**Stated problem 1:** In the post on grouping and summing, explain why the author keeps the summing loop at three lines instead of shortening it.
**Stated problem 2:** From the post on grouping and summing, return the stretch from "Call the summing" through "start on it.".

**Document extract:**
++++++++

Today I plan to get grouping and summing working. Who knows, it might happen. If not, there’s always tomorrow or my birthday.

The really good thing about my situation here with summing and grouping is that I actually have a plan for how it should work, and even better, that plan is rather set-theoretic in nature. In my first cut at the problem, I didn’t have much of a plan. Oh, sure, I knew I was going to build up a table structure and then somehow munge it into sets for returning the result, but I didn’t know what the table should look like. In addition, I had chosen an output format that was just too complex to be allowed to live.

Now we have a very simple scheme. The grouped sum records will each contain the specific key fields for that group (Michigan, LIvingston; Ohio, Butler; and so on) plus whatever summed fields are saved. Currently those are saved under the same name as the input. The sum of pay is named pay, the sum of bonus is named bonus. I suspect that we’ll want to change that rule when we do additional statistics.

The summing function was created as a function right in the test that checked it:

        _:test("Summing", function()
            local control = {sum={"pay","bonus"}}
            local summingSet = XSet()
            local sum = function(input,accumulator, control)
                local fields = control.sum
                for i,field in ipairs(fields) do
                    local accum = accumulator:at(field) or 0
                    accum = accum + input:at(field) or 0
                    accumulator:putAt(tostring(accum),field)
                end
            end
            sum(p1,summingSet,control)
            _:expect(summingSet:at("pay")).is("1000")
            _:expect(summingSet:at("bonus")).is("50")
            sum(p2,summingSet,control)
            _:expect(summingSet:at("pay")).is("1100")
            _:expect(summingSet:at("bonus")).is("100")
            sum(p3,summingSet,control)
            sum(p4,summingSet,control)
            _:expect(summingSet:at("pay")).is("3300")
            _:expect(summingSet:at("bonus")).is("200")
        end)

It’s pretty simple. The function is given an input record, an accumulator record, and a control set. It goes over all the field names to be summed, and fetches the accumulated value of that field from the accumulator record, which is, of course, a set. If there is no value, it assumes zero. Then it fetches the same field from the input (or zero), and adds. Then it puts the accumulated value back into the accumulator set. (This last bit is a bit special, because we haven’t really invented updating yet.)

So the loop is just three lines and if I wanted to be fancy it could be two or one. I think it communicates better as it is.

So the mission of the group part now becomes simple. My rough plan is:

Create a result set, a set of accumulators;
For each record in the input set;
  Find the corresponding accumulator in the result set;
  If none is found, create one and put it in.
  Call the summing function,
    passing input, accumulator, and control
Return the result set

Of course I need a test, but I think we have one that is pretty close. Let’s get started.

        _:test("Grouping", function()
            local control = {sum={"pay"}, group={"state"} }
            local result = People:stats(control)
            _:expect(result:card(),"result").is(2)
        end)

Well, that’s not much, but honestly it’s a nice starting point. I think I’d best see what we have now for the stats method, since we did start on it.

++++++++

**Data segment:**

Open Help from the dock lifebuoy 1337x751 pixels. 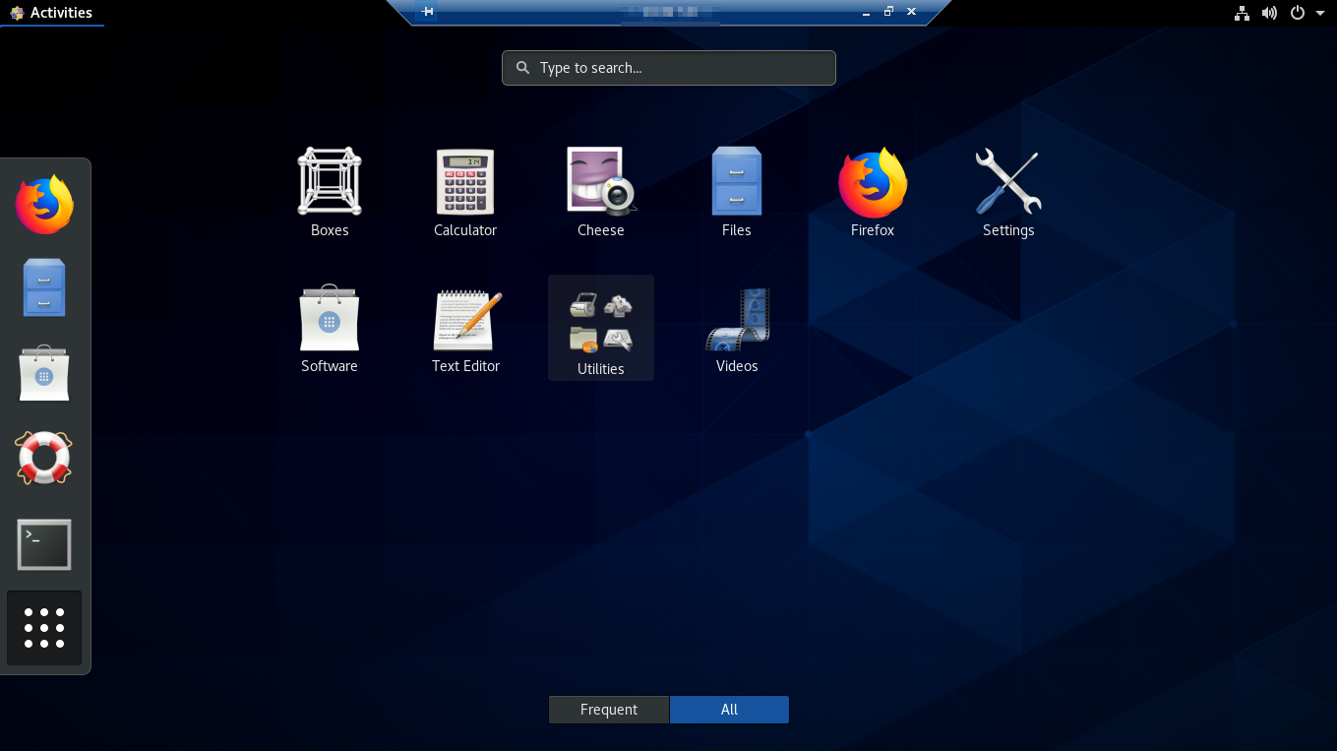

++++++++

**Exercise response 1:** The author thinks the loop communicates better as three lines, even though it could be made fancier as two lines or one.

**Exercise response 2:**
Call the summing function,
    passing input, accumulator, and control
Return the result set

Of course I need a test, but I think we have one that is pretty close. Let’s get started.

        _:test("Grouping", function()
            local control = {sum={"pay"}, group={"state"} }
            local result = People:stats(control)
            _:expect(result:card(),"result").is(2)
        end)

Well, that’s not much, but honestly it’s a nice starting point. I think I’d best see what we have now for the stats method, since we did start on it.